BEGIN

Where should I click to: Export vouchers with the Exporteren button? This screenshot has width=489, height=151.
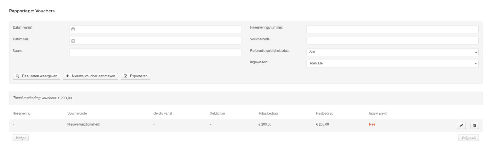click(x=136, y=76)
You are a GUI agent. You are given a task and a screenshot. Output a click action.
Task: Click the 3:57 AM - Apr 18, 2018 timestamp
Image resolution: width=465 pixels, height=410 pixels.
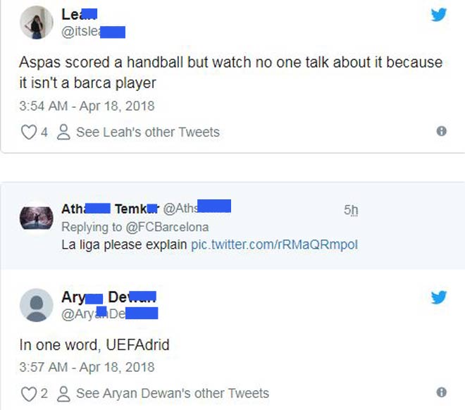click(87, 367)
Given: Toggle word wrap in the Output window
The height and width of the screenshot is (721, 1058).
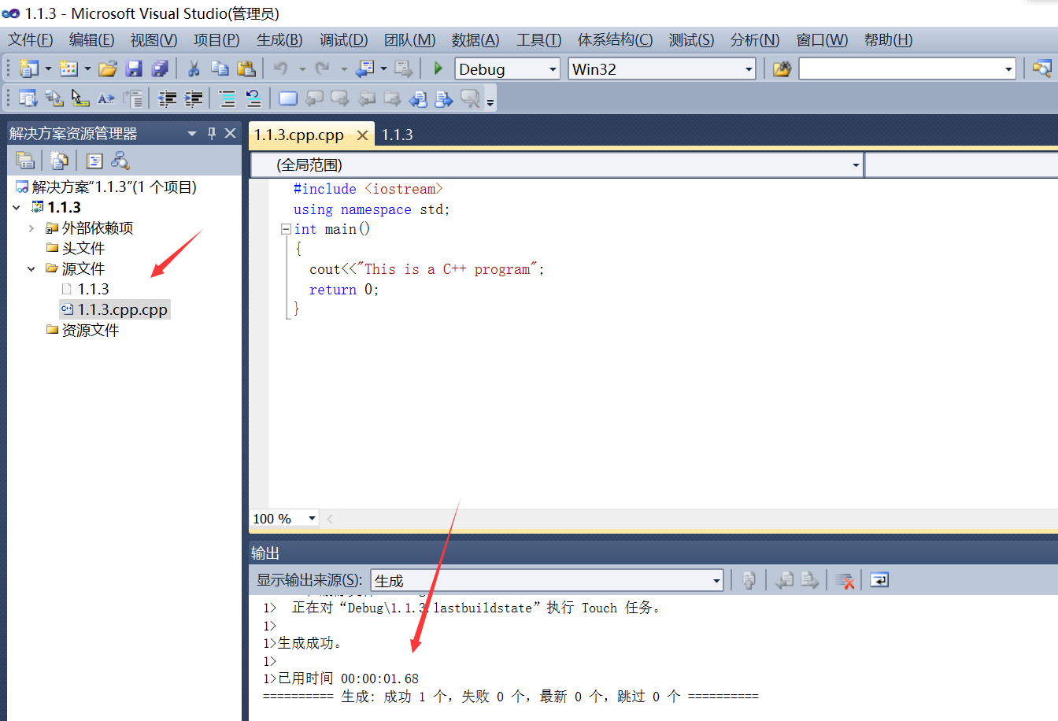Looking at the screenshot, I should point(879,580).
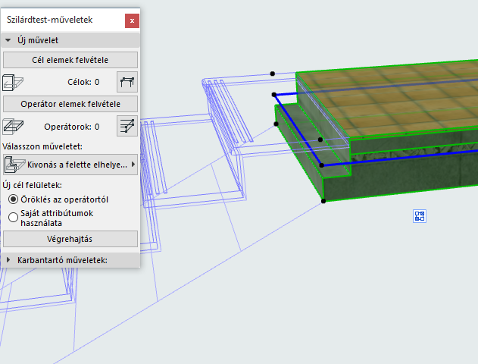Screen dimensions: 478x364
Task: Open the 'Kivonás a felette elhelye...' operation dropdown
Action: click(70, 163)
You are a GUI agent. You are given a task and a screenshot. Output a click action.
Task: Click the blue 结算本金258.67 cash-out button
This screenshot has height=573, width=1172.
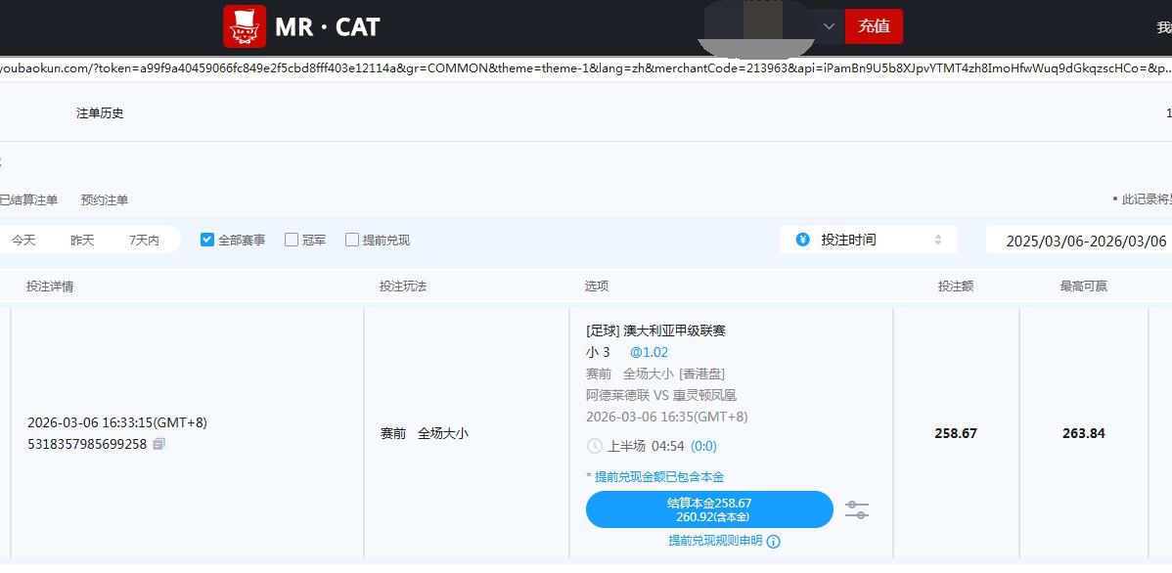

END

_WORK REQUIRED_: Apart from the images, everything in the records must be repeated exactly.

_OUTPUT OF THE EXERCISE_:
Where should I click to: Export vouchers with the Exporteren button? This screenshot has width=489, height=151.
click(x=136, y=76)
You are a GUI agent. You are given a task and a screenshot. Output a click action.
Task: Click the 3:57 AM - Apr 18, 2018 timestamp
Image resolution: width=465 pixels, height=410 pixels.
click(87, 367)
Given: Toggle word wrap in the Output window
The height and width of the screenshot is (721, 1058).
Looking at the screenshot, I should point(879,580).
Screen dimensions: 478x364
Task: Open the 'Kivonás a felette elhelye...' operation dropdown
Action: click(70, 163)
You are a GUI agent. You are given a task and a screenshot. Output a click action.
Task: Click the blue 结算本金258.67 cash-out button
This screenshot has height=573, width=1172.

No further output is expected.